El hallazgo fue trasladado al Museo Arqueológico de Sevilla para su estudio y conservación, y actualmente se encuentra en el Centro Logístico de Patrimonio Cultural de la Junta de Andalucía. Hasta el momento, se han limpiado y documentado unas 12.500 monedas, aproximadamente la mitad de las encontradas en las ánforas. Mientras tanto, continúan las investigaciones sobre la funcionalidad del tesoro y las razones de su ocultamiento en una hacienda olivarera de la antigua Híspalis.

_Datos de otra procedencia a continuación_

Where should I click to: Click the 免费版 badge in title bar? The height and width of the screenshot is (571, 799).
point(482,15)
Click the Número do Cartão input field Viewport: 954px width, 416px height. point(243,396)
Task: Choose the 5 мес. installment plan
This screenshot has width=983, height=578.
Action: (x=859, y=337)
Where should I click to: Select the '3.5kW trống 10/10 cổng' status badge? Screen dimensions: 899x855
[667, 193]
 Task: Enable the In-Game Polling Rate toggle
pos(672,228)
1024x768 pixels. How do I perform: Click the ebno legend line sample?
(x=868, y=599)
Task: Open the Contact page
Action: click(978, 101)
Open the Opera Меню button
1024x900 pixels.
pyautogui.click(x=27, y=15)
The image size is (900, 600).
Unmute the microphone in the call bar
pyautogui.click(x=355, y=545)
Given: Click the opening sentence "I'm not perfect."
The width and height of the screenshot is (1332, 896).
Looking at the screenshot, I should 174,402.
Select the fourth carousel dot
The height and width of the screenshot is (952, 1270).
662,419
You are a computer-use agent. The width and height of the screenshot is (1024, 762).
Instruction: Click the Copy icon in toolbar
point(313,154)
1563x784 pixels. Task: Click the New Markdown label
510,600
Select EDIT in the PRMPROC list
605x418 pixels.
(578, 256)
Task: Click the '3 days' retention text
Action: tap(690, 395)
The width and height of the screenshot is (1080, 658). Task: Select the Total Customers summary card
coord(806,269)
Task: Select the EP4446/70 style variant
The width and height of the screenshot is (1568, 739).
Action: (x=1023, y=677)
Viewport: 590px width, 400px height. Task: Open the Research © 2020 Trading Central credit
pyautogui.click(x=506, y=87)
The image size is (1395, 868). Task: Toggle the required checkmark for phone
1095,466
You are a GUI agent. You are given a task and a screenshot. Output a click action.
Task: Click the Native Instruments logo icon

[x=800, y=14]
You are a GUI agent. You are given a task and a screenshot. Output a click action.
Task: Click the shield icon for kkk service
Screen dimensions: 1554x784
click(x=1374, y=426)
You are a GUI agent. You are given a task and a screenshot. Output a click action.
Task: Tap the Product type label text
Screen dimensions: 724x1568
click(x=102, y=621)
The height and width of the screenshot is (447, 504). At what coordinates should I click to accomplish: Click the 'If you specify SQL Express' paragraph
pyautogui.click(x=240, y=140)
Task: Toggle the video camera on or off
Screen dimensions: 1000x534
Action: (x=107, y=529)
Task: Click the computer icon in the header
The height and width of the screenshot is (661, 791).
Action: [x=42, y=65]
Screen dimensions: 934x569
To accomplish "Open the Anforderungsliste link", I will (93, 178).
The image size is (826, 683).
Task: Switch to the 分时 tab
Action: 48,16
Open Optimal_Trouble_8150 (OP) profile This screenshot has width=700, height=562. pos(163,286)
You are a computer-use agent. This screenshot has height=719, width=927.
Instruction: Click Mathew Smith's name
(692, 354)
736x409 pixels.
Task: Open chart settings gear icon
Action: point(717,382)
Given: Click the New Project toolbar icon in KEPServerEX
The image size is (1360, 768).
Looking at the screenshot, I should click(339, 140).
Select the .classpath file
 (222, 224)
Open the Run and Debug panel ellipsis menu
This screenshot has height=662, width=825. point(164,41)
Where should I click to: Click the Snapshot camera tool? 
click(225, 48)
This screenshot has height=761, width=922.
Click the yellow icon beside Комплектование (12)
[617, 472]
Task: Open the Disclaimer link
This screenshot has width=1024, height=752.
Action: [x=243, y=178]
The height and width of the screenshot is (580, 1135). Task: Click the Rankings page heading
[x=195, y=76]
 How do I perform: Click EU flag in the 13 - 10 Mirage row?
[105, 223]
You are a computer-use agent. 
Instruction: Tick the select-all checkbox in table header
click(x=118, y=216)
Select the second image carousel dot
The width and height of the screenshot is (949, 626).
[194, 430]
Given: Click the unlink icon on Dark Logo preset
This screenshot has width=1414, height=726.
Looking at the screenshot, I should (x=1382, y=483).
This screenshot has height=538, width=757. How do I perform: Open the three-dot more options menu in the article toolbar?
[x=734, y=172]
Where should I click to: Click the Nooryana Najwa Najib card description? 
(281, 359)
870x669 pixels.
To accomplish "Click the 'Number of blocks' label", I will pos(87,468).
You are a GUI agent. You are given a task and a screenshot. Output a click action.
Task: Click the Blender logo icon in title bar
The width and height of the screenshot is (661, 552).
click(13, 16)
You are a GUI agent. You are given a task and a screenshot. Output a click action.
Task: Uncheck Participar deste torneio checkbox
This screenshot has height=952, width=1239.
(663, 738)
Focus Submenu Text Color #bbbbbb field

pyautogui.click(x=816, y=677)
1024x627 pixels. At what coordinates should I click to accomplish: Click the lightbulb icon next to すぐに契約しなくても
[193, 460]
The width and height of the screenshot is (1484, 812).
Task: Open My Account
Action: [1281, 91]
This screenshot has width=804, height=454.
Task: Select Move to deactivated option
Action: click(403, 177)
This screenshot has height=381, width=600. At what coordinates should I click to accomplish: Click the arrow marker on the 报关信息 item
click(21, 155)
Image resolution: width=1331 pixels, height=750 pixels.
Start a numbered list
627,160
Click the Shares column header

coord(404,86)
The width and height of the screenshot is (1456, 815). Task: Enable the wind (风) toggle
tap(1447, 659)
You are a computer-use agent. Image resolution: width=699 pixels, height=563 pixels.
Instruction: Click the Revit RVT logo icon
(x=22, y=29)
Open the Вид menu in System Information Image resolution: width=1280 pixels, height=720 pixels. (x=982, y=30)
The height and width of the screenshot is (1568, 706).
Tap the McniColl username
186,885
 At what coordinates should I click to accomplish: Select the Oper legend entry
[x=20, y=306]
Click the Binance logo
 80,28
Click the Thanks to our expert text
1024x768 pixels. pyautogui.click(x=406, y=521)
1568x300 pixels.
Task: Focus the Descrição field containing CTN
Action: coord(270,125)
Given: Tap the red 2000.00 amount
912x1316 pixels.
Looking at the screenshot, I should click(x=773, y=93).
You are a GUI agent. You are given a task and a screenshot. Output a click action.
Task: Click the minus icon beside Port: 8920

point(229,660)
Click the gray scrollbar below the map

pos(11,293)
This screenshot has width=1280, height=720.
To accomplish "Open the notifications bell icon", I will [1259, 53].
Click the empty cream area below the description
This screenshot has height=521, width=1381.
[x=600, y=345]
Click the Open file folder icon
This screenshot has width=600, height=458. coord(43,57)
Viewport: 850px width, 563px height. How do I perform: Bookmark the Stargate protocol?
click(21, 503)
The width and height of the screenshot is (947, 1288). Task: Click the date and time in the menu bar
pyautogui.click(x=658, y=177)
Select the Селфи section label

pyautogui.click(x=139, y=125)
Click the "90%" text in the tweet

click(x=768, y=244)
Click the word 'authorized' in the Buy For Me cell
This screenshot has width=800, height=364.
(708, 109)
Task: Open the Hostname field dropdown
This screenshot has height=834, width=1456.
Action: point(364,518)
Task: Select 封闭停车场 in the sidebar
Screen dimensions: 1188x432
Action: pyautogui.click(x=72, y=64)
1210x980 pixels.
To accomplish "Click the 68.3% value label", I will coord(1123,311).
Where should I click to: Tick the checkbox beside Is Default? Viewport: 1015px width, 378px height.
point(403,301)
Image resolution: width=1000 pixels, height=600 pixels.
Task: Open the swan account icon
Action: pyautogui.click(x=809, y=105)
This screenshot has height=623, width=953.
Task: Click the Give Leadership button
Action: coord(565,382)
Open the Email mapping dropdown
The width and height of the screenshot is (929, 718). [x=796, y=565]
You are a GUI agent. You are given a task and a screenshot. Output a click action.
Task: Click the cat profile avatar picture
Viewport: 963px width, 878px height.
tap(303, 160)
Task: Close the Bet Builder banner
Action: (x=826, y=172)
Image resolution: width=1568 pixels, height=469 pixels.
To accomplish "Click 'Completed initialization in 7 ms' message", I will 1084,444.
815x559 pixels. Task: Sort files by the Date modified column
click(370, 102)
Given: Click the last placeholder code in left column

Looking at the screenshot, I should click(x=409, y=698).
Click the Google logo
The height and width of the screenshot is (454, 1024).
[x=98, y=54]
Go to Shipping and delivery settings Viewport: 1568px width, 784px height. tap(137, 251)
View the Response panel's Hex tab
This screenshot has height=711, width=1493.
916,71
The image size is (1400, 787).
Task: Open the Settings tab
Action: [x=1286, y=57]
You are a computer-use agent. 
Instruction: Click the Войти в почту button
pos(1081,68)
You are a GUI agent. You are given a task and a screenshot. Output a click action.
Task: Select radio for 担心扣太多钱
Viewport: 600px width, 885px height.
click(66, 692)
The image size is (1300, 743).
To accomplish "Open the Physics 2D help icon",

La exposición ’10 años del Tesoro de Tomares’ ofrece un recorrido por una década de investigación, con recreaciones arqueológicas de las ánforas y una ‘Officina Monetalis’ que muestra las técnicas de producción monetaria romana. Este tesoro, descubierto en 2016 durante trabajos en el Olivar de El Zaudín, contiene monedas acuñadas entre los años 294 y 312 d.C., en el periodo de la Tetrarquía del Bajo Imperio Romano.
Con apariciones en el Museo Arqueológico Provincial de Sevilla y el Museo Arqueológico Nacional en Madrid, este tesoro ha fascinado a miles de visitantes, revelando una parte importante de la historia romana en la región.